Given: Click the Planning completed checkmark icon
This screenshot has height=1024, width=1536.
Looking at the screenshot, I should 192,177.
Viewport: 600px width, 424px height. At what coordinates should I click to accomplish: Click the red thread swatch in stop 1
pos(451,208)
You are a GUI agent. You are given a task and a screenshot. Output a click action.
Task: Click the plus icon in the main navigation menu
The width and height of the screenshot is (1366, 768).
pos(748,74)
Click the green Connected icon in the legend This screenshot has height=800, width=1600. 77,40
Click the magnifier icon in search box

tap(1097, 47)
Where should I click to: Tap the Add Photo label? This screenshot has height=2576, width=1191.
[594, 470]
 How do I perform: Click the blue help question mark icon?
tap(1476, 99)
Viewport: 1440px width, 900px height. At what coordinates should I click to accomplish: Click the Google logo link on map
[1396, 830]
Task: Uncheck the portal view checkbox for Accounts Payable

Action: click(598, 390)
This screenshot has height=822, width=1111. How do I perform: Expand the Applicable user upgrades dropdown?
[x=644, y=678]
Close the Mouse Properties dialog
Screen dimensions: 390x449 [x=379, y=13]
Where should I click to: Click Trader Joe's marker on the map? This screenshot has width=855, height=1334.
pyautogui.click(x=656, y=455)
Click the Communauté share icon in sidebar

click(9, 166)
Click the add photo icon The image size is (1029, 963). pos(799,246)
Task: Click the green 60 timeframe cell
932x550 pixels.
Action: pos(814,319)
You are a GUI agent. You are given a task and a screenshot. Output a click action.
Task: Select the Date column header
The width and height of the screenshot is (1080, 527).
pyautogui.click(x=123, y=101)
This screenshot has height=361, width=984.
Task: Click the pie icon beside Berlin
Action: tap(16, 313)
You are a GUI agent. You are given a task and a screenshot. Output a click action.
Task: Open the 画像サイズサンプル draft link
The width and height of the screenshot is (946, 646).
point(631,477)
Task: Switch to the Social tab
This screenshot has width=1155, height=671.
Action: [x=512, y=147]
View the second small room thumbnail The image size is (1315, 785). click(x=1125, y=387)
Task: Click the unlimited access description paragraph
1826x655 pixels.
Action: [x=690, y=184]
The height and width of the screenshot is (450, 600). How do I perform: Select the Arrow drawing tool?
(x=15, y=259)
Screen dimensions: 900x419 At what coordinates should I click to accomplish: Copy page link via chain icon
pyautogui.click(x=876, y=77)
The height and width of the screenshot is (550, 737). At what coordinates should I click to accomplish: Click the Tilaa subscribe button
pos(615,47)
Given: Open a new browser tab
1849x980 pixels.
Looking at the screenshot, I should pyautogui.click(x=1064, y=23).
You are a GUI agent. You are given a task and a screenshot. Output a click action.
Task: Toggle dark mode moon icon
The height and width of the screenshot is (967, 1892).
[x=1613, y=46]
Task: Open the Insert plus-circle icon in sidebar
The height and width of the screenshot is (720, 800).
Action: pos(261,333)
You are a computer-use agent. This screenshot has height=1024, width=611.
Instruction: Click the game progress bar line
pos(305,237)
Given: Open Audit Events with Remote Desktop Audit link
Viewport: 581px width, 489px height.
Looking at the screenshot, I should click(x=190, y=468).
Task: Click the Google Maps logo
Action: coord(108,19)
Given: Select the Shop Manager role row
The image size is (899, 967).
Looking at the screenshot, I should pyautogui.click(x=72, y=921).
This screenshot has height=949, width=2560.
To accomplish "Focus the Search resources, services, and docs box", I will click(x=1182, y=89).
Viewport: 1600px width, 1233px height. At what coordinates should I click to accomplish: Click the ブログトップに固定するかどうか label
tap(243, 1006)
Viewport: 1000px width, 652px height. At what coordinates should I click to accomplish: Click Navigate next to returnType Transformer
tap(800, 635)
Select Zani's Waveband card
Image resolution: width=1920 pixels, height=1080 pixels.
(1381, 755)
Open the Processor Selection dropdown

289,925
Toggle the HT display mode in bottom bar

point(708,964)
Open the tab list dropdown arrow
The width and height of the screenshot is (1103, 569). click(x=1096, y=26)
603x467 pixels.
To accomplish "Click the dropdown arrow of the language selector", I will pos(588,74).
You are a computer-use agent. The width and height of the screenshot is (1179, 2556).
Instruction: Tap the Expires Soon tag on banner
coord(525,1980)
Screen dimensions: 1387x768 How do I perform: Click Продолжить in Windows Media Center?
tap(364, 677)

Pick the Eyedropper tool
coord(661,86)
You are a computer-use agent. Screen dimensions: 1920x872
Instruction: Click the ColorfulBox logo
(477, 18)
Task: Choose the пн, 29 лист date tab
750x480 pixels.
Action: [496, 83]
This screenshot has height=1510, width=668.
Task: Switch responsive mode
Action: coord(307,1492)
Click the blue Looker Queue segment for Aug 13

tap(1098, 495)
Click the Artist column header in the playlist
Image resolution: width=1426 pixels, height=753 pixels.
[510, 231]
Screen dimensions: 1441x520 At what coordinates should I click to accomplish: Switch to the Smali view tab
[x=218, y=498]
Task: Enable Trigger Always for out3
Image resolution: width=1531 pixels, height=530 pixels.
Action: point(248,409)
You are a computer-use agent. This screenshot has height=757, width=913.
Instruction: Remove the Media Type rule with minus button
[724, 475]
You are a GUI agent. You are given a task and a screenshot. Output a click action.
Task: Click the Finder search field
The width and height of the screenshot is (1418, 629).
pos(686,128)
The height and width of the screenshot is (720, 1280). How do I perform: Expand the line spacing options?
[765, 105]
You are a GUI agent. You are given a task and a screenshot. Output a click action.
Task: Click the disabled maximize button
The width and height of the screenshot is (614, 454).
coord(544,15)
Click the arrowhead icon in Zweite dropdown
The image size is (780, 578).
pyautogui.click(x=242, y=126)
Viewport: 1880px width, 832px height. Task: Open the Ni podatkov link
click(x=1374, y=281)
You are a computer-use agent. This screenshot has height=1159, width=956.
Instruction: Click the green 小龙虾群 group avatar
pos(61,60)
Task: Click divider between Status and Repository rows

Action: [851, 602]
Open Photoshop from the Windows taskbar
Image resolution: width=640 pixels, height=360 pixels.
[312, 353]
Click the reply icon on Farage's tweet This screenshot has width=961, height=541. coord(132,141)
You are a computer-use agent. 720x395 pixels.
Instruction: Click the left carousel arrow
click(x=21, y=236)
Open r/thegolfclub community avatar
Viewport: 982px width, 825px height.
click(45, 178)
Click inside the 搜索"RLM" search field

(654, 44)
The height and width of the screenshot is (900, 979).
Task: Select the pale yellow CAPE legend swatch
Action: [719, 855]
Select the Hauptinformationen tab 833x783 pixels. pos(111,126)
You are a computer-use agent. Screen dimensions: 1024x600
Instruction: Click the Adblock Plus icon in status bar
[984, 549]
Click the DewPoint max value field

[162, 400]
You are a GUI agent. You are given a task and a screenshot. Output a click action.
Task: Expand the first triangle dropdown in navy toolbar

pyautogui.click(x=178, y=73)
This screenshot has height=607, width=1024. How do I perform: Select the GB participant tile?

------------------------

TASK STATEMENT
Which lines of the entries above contain the word "computer"? Copy each of them.

OUTPUT BELOW
You are a computer-use agent. This screenshot has height=1024, width=611.
You are a computer-use agent. The width and height of the screenshot is (1179, 2556).
You are a computer-use agent. Screen dimensions: 1920x872
You are a computer-use agent. This screenshot has height=757, width=913.
You are a computer-use agent. This screenshot has height=1159, width=956.
You are a computer-use agent. 720x395 pixels.
You are a computer-use agent. Screen dimensions: 1024x600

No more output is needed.